→ Task: Should any entry include an image, skip the image and copy the entry exactly.

=== Supplied information ===

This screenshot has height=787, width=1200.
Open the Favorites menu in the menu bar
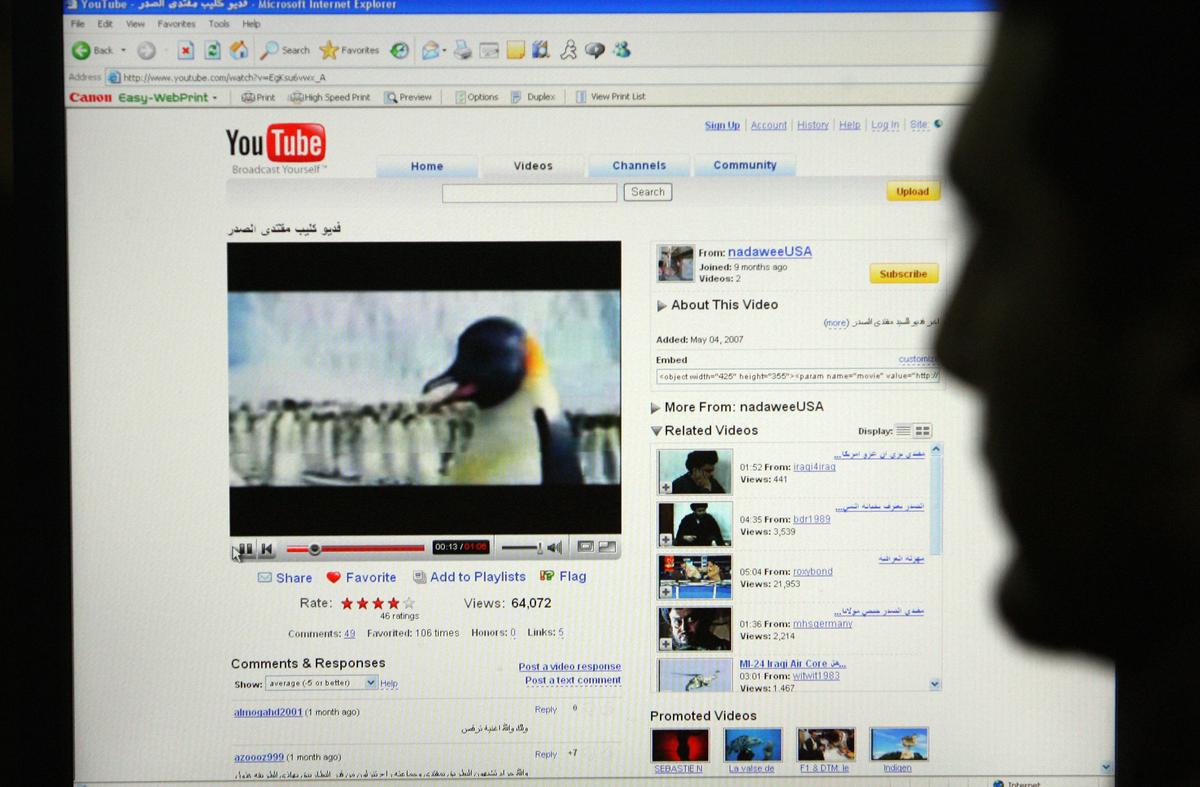[x=176, y=23]
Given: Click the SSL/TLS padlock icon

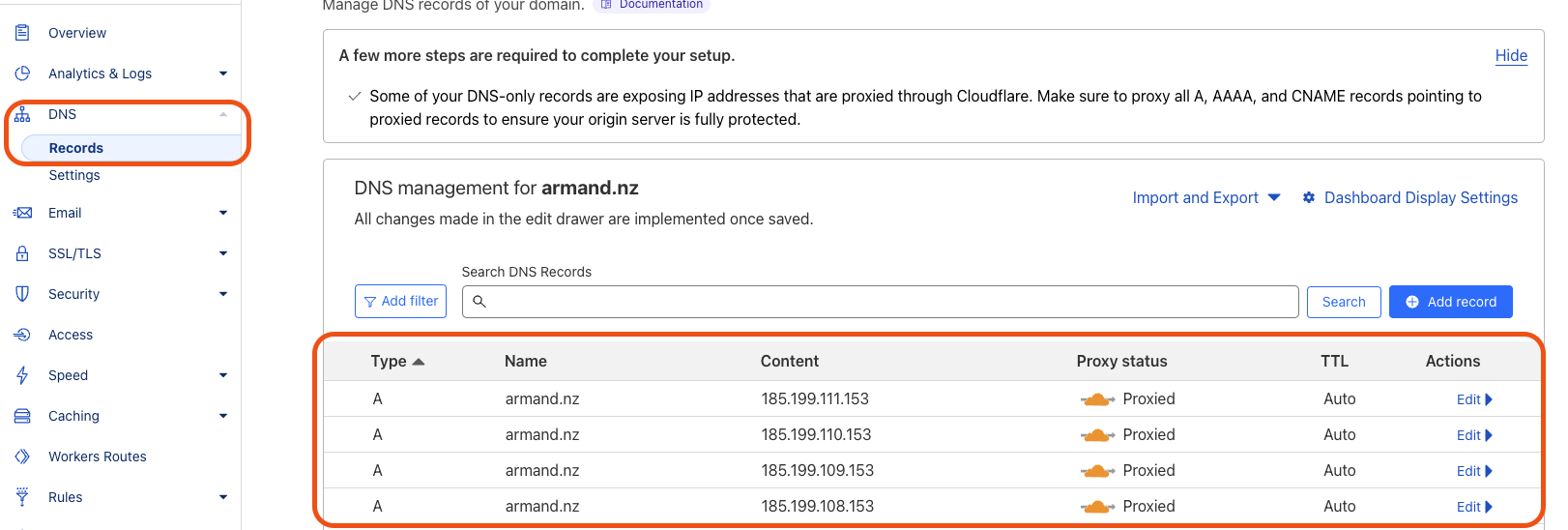Looking at the screenshot, I should click(x=22, y=253).
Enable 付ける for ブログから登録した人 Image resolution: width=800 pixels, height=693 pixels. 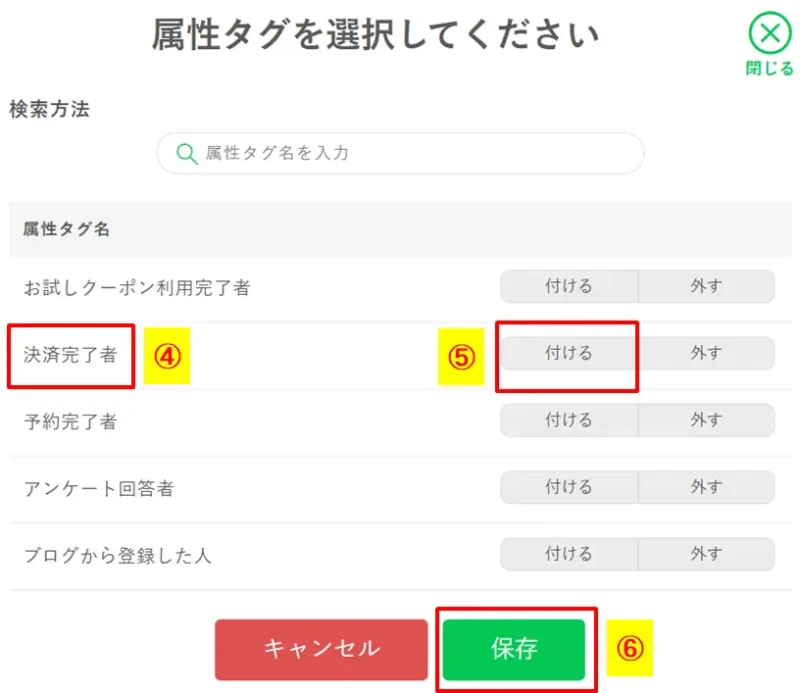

===

→ Response:
This screenshot has height=787, width=1200.
Open the Favorites menu in the menu bar
[x=176, y=23]
Given: Click the SSL/TLS padlock icon

Looking at the screenshot, I should click(x=22, y=253).
Enable 付ける for ブログから登録した人 Image resolution: width=800 pixels, height=693 pixels. 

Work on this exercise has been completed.